Я никогда не опубликовывал и даже никому не показывал этих двух писем, потому что не люблю хвастать такого рода маленькими триумфами; но подлинники их целы и находятся в моем собрании (связка А, № 20 и 21). Позднее Вольтер опубликовал обещанный мне, но неприсланный ответ. Это не что иное, как роман «Кандид»{337}, о котором я ничего сказать не могу, потому что не читал его.
Все эти события должны были бы окончательно отвлечь и излечить меня от моих фантастических любовных мечтаний, и, может быть, это было средство, посланное мне небом, чтобы предупредить их пагубные последствия; но моя несчастная звезда оказалась сильней, и только я начал опять выходить, как мое сердце, голова и ноги направились по прежнему пути. Я хочу сказать – прежнему в некоторых отношениях: помыслы мои, уже менее выспренние, остались на этот раз на земле, но предметами их я тщательно избирал только самое привлекательное во всем, что на ней существует, так что избранное было не менее химерично, чем воображаемый мир, покинутый мной.
Я представил себе любовь, дружбу – эти два кумира моего сердца – в самых восхитительных образах. Я украсил их всеми очарованиями пола, всегда обожаемого мной. Я рисовал себе скорее двух подруг, чем двух друзей, потому что если подобный пример редок, тем более он привлекателен. Я одарил их характерами, подходящими друг к другу, но различными, наружностью не совершенной, но в моем вкусе, – одушевленной добротой и чувствительностью. Одну я сделал брюнеткой, другую – блондинкой; одну – живой, другую – нежной; одну наделил благоразумием, другую – легкомыслием, но легкомыслием таким трогательным, что, казалось, от него выигрывает сама добродетель. Я дал одной из них возлюбленного, для которого другая была нежным другом и даже чем-то больше; но я не допускал ни соперничества, ни ссор, ни ревности, потому что всякое тягостное чувство дорого обходится моему воображению, и я не хотел омрачать эту радостную картину ничем, унижающим природу. Влюбленный в эти два прелестных образа, я отождествил себя с возлюбленным и другом, насколько это было возможно; но я представил его молодым и привлекательным, наделив его, кроме того, достоинствами и недостатками, которые знал за собой.

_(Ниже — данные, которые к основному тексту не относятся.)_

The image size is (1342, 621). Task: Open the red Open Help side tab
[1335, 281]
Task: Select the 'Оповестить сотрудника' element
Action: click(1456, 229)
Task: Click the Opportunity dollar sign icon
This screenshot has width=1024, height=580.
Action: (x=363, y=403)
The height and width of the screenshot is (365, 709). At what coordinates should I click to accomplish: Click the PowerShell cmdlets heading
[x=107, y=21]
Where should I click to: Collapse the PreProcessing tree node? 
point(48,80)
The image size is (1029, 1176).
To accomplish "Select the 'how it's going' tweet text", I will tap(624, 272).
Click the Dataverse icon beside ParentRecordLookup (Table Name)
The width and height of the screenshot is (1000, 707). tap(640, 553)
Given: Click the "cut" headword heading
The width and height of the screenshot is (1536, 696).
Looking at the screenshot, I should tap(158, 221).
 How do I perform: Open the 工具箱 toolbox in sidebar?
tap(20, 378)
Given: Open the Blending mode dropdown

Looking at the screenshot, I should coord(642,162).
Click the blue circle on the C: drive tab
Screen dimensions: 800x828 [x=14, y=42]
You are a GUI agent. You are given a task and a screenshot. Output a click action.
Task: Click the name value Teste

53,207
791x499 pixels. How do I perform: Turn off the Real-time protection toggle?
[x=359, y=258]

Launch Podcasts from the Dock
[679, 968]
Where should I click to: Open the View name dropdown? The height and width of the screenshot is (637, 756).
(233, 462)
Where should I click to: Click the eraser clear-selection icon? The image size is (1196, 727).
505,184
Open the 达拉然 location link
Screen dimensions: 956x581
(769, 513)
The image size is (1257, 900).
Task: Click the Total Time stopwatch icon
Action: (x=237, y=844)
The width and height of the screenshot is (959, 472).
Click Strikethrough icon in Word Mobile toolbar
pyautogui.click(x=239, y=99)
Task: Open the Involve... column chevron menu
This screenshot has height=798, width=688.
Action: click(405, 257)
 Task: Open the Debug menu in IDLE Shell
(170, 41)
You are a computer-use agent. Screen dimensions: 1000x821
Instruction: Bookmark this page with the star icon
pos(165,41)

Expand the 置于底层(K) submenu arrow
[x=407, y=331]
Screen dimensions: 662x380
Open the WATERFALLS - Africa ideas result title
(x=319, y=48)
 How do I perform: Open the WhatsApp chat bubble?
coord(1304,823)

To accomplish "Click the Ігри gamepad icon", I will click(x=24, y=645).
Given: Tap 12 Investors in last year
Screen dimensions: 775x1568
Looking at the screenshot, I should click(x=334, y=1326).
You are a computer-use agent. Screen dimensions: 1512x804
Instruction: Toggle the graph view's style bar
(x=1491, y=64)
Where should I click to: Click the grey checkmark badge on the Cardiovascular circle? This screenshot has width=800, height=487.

Чтобы поместить своих героев в подходящую обстановку, я перебрал одно за другим самые красивые места, которые видел в своих путешествиях. Но я не нашел рощи, достаточно свежей, пейзажа, достаточно трогательного, которые отвечали бы моим желаниям. Может быть, меня удовлетворили бы долины Фессалии{338}, если б я видел их; но мое воображение, утомленное вымыслами, стремилось найти какой-нибудь действительно существующий уголок, чтобы он служил точкой опоры и сообщил бы видимость реальности тем обитателям, которых я хотел там поселить. Я долго думал о Борромейских островах{339}, где меня приводили в восторг чудесные сады, но решил, что там для моих героев слишком много украшений и искусства. Однако мне необходимо было озеро, и я наконец остановился на том, вокруг которого мое сердце никогда не переставало блуждать. На берегу этого озера я выбрал место, к которому уже с давних пор влекли меня мои мечты о счастье, не дарованном мне судьбой. Родина моей бедной маменьки все еще имела для меня особую привлекательность. Контрасты рельефа, богатство и разнообразие пейзажей, великолепие, величие целого, восхищающего чувства, волнующего сердце, возвышающего душу, заставили меня сделать окончательный выбор, и я поселил своих молодых воспитанниц в Веве.
Вот все, что я придумал поначалу; остальное было прибавлено уже впоследствии.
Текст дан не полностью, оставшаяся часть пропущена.